Friday, October 21, 2016

Nobel Prize Economist Calls to "Democratize Capital (Like Funded Social Security etc) so that Profit Income is More Widely Distributed"

This is the damn strangest email in the Wikileaks Podesta emails dump that I have come across.

Nobel Prize-winning economist Robert Solow, who apparently uses the email address:barbmlewis@hotmail.com, was asked to comment on a New York Times book review of  Thomas Piketty’s book, “Capital in the Twenty-First Century.”

He replied in a confidential email that called for massive socialization and intervention in the capital sector (my highlights)

PLEASE DO NOT FORWARD.

From: Barbara Lewis [mailto:barbmlewis@hotmail.com]
Sent: Thursday, January 30, 2014 9:54 AM
To: Sandler, Herbert Subject:
RE: NYTimes: Capitalism vs. Democracy

Dear Herb,

I know Piketty abit; he was my colleague at MIT for a couple of years, 20 years ago, and I wrote a recommendation for him when he wanted to return to France. Remember that he is Emmanuel Saez's co-author in a lot of research on very high incomes in US and elsewhere.

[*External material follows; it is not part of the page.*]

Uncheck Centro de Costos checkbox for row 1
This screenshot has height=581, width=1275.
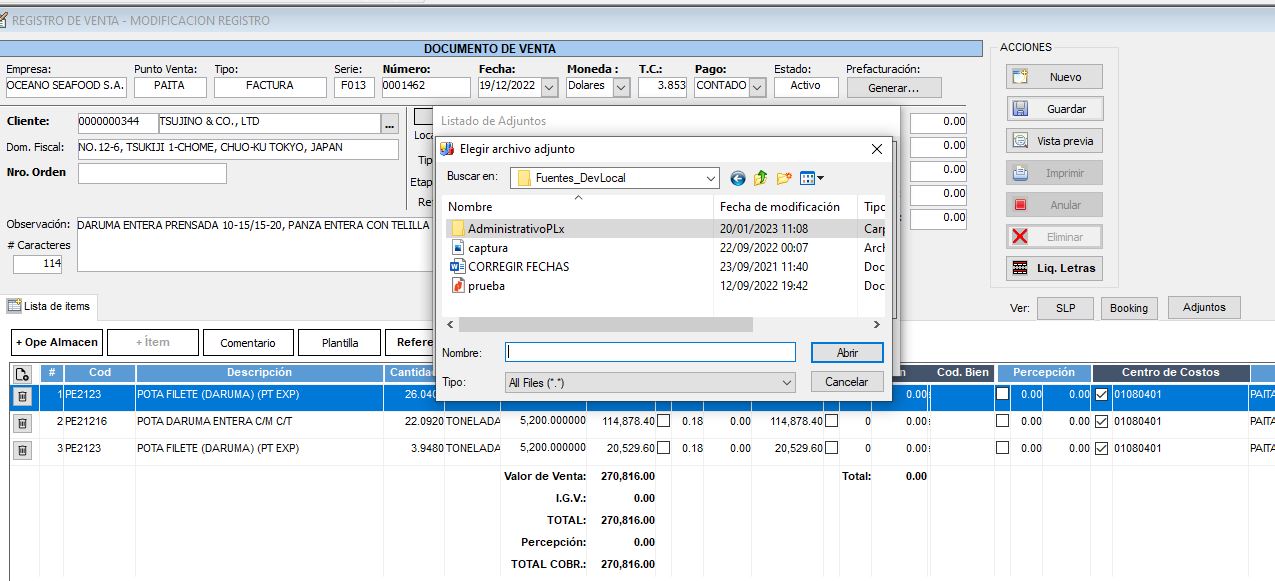click(x=1102, y=395)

Somehow I missed the review of his book that is quoted by Edsall. I had heard that the book was coming out, and I have asked Leon Wieseltier if he would like me to review it for the New Republic. Piketty is very smart. I'm familiar with part of the argument he seems to be using (in fact I invented some of it 60 years ago!). Part of today's inequality problem could be reversible, part may indeed be deep in what is happening to advanced economies, and I hope Piketty can help with that. I have occasionally written that we may need to somehow democratize capital (like funded social security etc) so that profit income is more widely distributed. Apparently Dick Freeman agrees. On the whole I am very suspicious of "inevitability" arguments, but you don't have to interpret Piketty's data that way, even if he does. I hope Leon wants me to review the book, it would give me a chance to think more about this, which has always interested me.

We're still here.

Bob
I have never been impressed with Solow as an economic thinker, but I never realized he was this bad.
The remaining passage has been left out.